Meta‐analysis was not appropriate due to differences in the tumours included (eloquent versus non‐eloquent locations) and variations in the image guidance tools used in the control arms (usually selective utilisation of neuronavigation). There were significant concerns regarding risk of bias in all the included studies. All studies included people with high‐grade glioma only.
Extent of resection was increased in one trial of iMRI (risk ratio (RR) of incomplete resection 0.13, 95% confidence interval (CI) 0.02 to 0.96; 1 study, 49 participants; very low‐quality evidence) and in the trial of 5‐ALA (RR of incomplete resection 0.55, 95% CI 0.42 to 0.71; 1 study, 270 participants; low‐quality evidence). The other trial assessing iMRI was stopped early after an unplanned interim analysis including 14 participants, therefore the trial provides very low‐quality evidence. The trial of neuronavigation provided insufficient data to evaluate the effects on extent of resection.

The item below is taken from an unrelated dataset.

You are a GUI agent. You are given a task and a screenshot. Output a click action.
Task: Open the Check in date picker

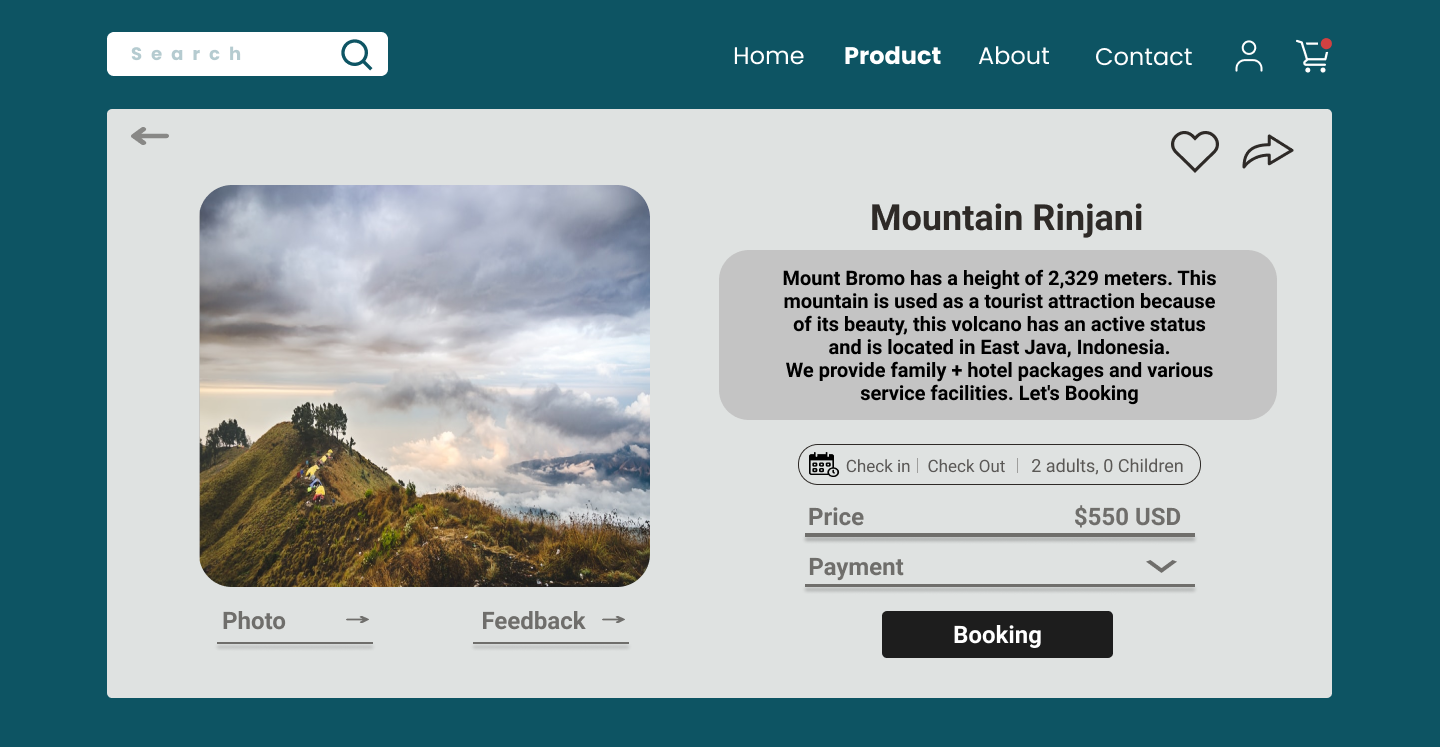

Reporting of adverse events was incomplete and suggestive of significant reporting bias (very low‐quality evidence). Overall, reported events were low in most trials. There was no clear evidence of improvement in overall survival with 5‐ALA (hazard ratio 0.83, 95% CI 0.62 to 1.07; 1 study, 270 participants; low‐quality evidence). Progression‐free survival data were not available in an appropriate format for analysis. Data for quality of life were only available for one study and suffered from significant attrition bias (very low‐quality evidence).
Authors' conclusions
Intra‐operative imaging technologies, specifically iMRI and 5‐ALA, may be of benefit in maximising extent of resection in participants with high grade glioma. However, this is based on low to very low quality evidence, and is therefore very uncertain. The short‐ and long‐term neurological effects are uncertain. Effects of image‐guided surgery on overall survival, progression‐free survival, and quality of life are unclear. A brief economic commentary found limited economic evidence for the equivocal use of iMRI compared with conventional surgery. In terms of costs, a non‐systematic review of economic studies suggested that compared with standard surgery use of image‐guided surgery has an uncertain effect on costs and that 5‐aminolevulinic acid was more costly. Further research, including studies of ultrasound‐guided surgery, is needed.